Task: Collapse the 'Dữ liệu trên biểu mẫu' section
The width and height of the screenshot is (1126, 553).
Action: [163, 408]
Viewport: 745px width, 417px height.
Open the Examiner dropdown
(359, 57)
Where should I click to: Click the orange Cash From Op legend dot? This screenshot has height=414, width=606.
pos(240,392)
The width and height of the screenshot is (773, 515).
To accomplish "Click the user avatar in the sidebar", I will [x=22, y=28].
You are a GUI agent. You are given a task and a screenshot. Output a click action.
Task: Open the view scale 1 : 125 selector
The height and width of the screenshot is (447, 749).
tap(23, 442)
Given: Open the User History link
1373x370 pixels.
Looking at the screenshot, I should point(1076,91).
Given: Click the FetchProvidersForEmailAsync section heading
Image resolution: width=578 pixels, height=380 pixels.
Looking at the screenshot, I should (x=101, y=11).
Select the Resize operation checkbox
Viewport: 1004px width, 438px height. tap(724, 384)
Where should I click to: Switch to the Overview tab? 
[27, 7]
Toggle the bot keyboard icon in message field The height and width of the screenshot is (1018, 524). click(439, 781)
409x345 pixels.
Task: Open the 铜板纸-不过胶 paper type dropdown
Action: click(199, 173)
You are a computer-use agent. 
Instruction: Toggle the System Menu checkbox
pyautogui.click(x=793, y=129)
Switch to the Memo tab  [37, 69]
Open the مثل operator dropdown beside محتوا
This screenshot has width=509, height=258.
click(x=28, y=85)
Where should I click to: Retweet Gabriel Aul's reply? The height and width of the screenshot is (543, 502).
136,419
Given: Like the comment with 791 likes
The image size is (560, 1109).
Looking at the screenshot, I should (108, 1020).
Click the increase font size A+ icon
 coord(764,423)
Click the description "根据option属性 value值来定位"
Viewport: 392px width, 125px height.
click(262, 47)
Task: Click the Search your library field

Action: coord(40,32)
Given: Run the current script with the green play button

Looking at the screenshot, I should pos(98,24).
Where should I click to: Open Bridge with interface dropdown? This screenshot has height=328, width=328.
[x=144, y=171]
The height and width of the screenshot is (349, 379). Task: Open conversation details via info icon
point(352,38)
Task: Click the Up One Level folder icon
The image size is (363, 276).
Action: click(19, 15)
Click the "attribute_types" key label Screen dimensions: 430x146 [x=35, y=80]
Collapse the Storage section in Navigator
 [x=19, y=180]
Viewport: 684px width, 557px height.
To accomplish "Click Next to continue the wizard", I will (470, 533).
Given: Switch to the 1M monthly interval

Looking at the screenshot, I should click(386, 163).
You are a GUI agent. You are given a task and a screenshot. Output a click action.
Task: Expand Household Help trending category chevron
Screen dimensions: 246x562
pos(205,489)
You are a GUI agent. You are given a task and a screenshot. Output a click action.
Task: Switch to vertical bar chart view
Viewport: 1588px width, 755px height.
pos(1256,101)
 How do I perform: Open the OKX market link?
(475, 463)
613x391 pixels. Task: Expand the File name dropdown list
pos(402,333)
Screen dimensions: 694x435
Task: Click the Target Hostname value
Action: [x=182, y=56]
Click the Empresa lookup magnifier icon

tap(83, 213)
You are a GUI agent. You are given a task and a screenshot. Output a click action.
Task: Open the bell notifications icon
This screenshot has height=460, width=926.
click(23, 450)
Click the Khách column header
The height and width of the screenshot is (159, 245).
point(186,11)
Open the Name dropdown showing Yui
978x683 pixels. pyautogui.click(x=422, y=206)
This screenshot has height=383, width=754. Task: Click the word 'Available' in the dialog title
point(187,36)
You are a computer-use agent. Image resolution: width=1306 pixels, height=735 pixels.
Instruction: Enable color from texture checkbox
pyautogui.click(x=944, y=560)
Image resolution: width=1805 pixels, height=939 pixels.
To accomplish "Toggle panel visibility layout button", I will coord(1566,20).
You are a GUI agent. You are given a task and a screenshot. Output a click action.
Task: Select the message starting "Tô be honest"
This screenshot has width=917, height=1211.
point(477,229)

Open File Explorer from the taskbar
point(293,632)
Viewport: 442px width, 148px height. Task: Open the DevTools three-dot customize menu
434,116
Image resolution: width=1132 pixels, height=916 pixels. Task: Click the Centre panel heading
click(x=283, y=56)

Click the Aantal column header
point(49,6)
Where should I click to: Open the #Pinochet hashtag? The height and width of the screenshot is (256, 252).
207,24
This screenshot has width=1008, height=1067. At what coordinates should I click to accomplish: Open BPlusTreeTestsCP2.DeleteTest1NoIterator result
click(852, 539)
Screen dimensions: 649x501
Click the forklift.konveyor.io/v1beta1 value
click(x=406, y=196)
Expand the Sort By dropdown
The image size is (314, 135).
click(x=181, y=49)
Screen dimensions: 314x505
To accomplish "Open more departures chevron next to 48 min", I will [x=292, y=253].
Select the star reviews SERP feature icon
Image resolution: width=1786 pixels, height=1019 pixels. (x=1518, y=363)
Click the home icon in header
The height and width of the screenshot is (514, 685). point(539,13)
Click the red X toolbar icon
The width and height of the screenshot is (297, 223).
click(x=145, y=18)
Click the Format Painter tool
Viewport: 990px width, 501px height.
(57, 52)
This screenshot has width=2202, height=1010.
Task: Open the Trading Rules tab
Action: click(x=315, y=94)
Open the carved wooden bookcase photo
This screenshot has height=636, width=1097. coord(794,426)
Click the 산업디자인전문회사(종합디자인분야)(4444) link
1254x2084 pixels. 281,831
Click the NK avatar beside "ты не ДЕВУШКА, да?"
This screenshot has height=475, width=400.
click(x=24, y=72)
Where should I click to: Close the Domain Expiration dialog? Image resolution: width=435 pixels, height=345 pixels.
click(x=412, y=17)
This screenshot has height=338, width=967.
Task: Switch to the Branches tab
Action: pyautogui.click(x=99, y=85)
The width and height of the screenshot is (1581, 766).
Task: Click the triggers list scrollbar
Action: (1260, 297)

*INSTRUCTIONS TO FOLLOW:* Please copy the data above word for word, from its start through the line containing "Viewport: 1004px width, 438px".

*TASK RESULT:*
Task: Collapse the 'Dữ liệu trên biểu mẫu' section
The width and height of the screenshot is (1126, 553).
Action: [163, 408]
Viewport: 745px width, 417px height.
Open the Examiner dropdown
(359, 57)
Where should I click to: Click the orange Cash From Op legend dot? This screenshot has height=414, width=606.
pos(240,392)
The width and height of the screenshot is (773, 515).
To accomplish "Click the user avatar in the sidebar", I will [x=22, y=28].
You are a GUI agent. You are given a task and a screenshot. Output a click action.
Task: Open the view scale 1 : 125 selector
The height and width of the screenshot is (447, 749).
tap(23, 442)
Given: Open the User History link
1373x370 pixels.
Looking at the screenshot, I should point(1076,91).
Given: Click the FetchProvidersForEmailAsync section heading
Image resolution: width=578 pixels, height=380 pixels.
Looking at the screenshot, I should (x=101, y=11).
Select the Resize operation checkbox
Viewport: 1004px width, 438px height. tap(724, 384)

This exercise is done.